By Elizabeth Plese
Boston University News Service
Legislation targeting what advocates call a “humanitarian crisis” in Massachusetts prisons would enhance educational opportunities, mental health services, and other standards across the system, advocates say.
The bill, introduced by Rep. Brandy Fluker-Reid of Mattapan, would create universal standards for conditions that would apply in state prisons, county jails, and houses of correction, said Jesse White, a policy director for Prisoners’ Legal Services of Massachusetts.
Under the proposal, inmates would spend at least eight hours per day outside of their cells. “It’s really aimed at shifting our correctional culture, which right now is really a culture that centers around punishment and deprivation,” said White.
Educational and vocational programs would also be modified to fit the needs of modern businesses as a way to better equip inmates to become productive members of society when they are released.

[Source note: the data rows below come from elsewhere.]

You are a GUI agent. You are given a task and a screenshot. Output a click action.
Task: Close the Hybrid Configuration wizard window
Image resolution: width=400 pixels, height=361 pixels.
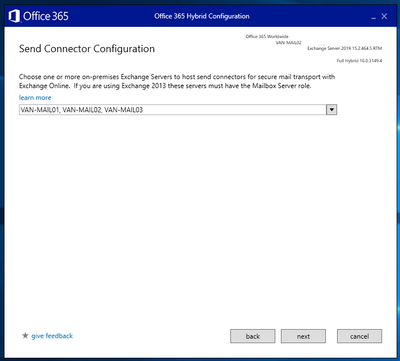point(384,16)
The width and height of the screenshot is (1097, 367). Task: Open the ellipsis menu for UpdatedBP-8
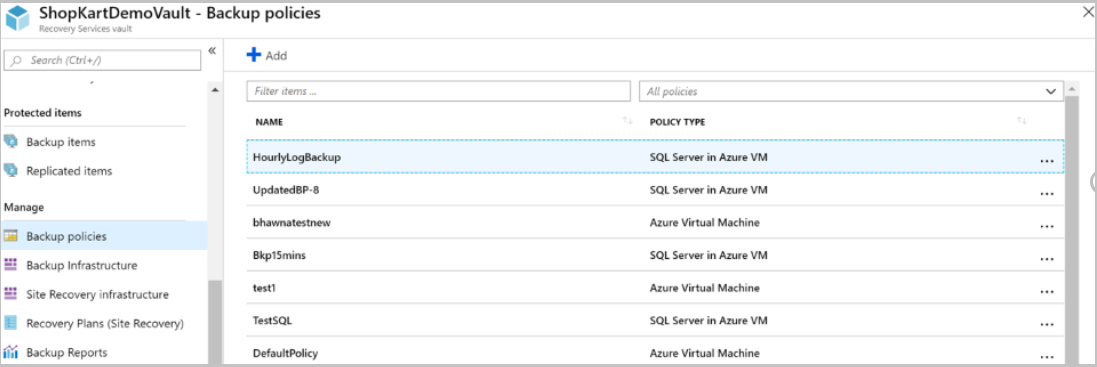pyautogui.click(x=1047, y=193)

The current population of Souza-Baranowski Correctional Center in Lancaster, the state’s only maximum security prison, is 75 percent people of color who have little access to programming, said White. Most inmates are in their cells for up to 20 hours a day.
“Souza Baronowski is arguably the most restrictive and operationally dysfunctional facility of all,” said Geoffrey Reese, a prisoner at the center, in his testimony for the Legislature’s Committee on Public Safety and Homeland Security.
He said out-of-cell time is restricted to less than four hours, depending on where in the facility the inmate is housed. This is slightly more than inmates who are housed in restrictive units.
Research shows that activities among inmates that promote cooperative and productive behavior can improve mental well-being, while isolation can worsen mental health and hinder rehabilitation, said Sophia Leggio, the marketing and communications coordinator from the National Alliance on Mental Illness in Massachusetts.
“A major issue is that, in effect, we still have a solitary confinement system,” said White. “The Department of Correction and many county correctional facilities stated that they eliminated restrictive housing, but what they did, in actuality, is they created units that they claim fall outside the definition of restrictive housing.”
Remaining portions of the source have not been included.